It finally feels like winter again! The weather has been so strange. It has felt like Spring or Summer for weeks, but a few days ago it started raining again. I love lazy Sundays when it is cold and rainy outside. It's a perfect excuse to stay in pajamas all day and make soup or other things that need hours on the stove. It is so comforting when the aroma of something simmering on the stove permeates the house.
Speaking of comforting, I think that bread could arguably be considered one of the greatest comfort foods of all time. And ever since I read Molly's "Sog Story", I have been enamored of soggy bread. I love panades, but something equally as comforting and less labor intensive is Tuscan Bread and Bean Soup, aka Ribollita. I actually find myself buying extra bread just to keep stale bread on hand. The cubes of bread take on a silken texture when soaked with broth. They become like dumplings in the soup. Completely satisfying. Those Tuscans and their peasant food, a lazy Sunday would not be the same without them.
This is just stuff that I had on hand today. Any number of other vegetables and leafy greens can also be used. This is also a great use for Parmesan rinds. I keep leftover Parmesan rinds in a bag in the refrigerator to flavor soups and stocks for making risotto.
1 pound of dried cannellini beans
1 large onion chopped
3 large carrots chopped
3 celery stalks chopped
6 garlic cloves diced
6 sprigs thyme
2 bay leaves, preferably fresh (the perfume that fresh bay leaves impart is rather intoxicating)
about 1 quart of broth (I like this one)
Parmesan rind (optional)
14 ounce can of san marzano tomatoes crushed
about 8 cups of chopped kale (cavolo nero or dinosaur kale is traditional and my favorite)
about 1 pound of stale Italian or sourdough bread, crust removed and cut into 1 inch cubes
Salt and pepper to taste
Place the dried beans in a large pot and cover with about 3 inches of water. Leave to soak overnight or bring to a boil, cover, turn the heat off and leave to soak for 1 hour.

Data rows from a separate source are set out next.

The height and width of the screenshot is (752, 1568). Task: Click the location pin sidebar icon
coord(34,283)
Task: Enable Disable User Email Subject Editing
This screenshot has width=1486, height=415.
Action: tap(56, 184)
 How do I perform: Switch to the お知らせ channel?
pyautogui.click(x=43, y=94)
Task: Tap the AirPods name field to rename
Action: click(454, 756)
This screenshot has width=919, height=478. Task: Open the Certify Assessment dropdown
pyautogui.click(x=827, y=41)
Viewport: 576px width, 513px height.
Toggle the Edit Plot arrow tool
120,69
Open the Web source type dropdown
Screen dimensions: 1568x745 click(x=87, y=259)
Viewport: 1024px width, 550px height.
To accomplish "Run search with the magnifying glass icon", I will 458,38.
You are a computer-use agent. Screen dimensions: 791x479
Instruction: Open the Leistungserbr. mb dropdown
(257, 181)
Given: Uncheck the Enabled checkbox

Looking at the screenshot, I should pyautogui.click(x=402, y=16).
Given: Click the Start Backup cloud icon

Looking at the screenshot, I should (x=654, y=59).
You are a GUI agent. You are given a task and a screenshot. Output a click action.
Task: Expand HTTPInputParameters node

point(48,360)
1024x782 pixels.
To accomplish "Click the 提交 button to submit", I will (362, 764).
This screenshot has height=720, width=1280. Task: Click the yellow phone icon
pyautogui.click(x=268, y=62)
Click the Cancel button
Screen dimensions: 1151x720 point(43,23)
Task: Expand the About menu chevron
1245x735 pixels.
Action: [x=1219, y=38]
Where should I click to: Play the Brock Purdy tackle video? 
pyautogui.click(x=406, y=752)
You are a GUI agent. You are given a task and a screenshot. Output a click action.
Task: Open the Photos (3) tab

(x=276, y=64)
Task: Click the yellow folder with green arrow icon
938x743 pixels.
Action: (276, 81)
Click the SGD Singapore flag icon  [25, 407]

In a saute pan over medium heat, add about 2 tablespoons of olive oil. Add the onion, carrots, celery, garlic, thyme, and bay leaves. Saute for about 10 minutes, until the vegetables give off their water and the onions become translucent.
Bring the beans to a boil and add the sauteed vegetables and quart of broth. Add the canned tomatoes by crushing them through your fingers into the pot. Add the Parmesan rinds if using. Simmer partially covered for 1-1 1/2 hours, until the beans are soft.
Remove the Parmesan rinds, bay leaves and thyme branches. Using a hand held immersion blender, blend for about 5 seconds to partially puree the beans and vegetables. This makes the broth creamy while leaving most of the vegetables and beans intact. It is not necessary to blend the soup but it does give the broth some nice body. Add some salt to taste. Don't add salt until the beans are soft. Adding salt too soon can toughen the skin of the beans and prevent them from softening completely.
Add the kale, cover and simmer for about 15 minutes. Taste and correct for salt. Add the bread, cover and simmer another 10 minutes.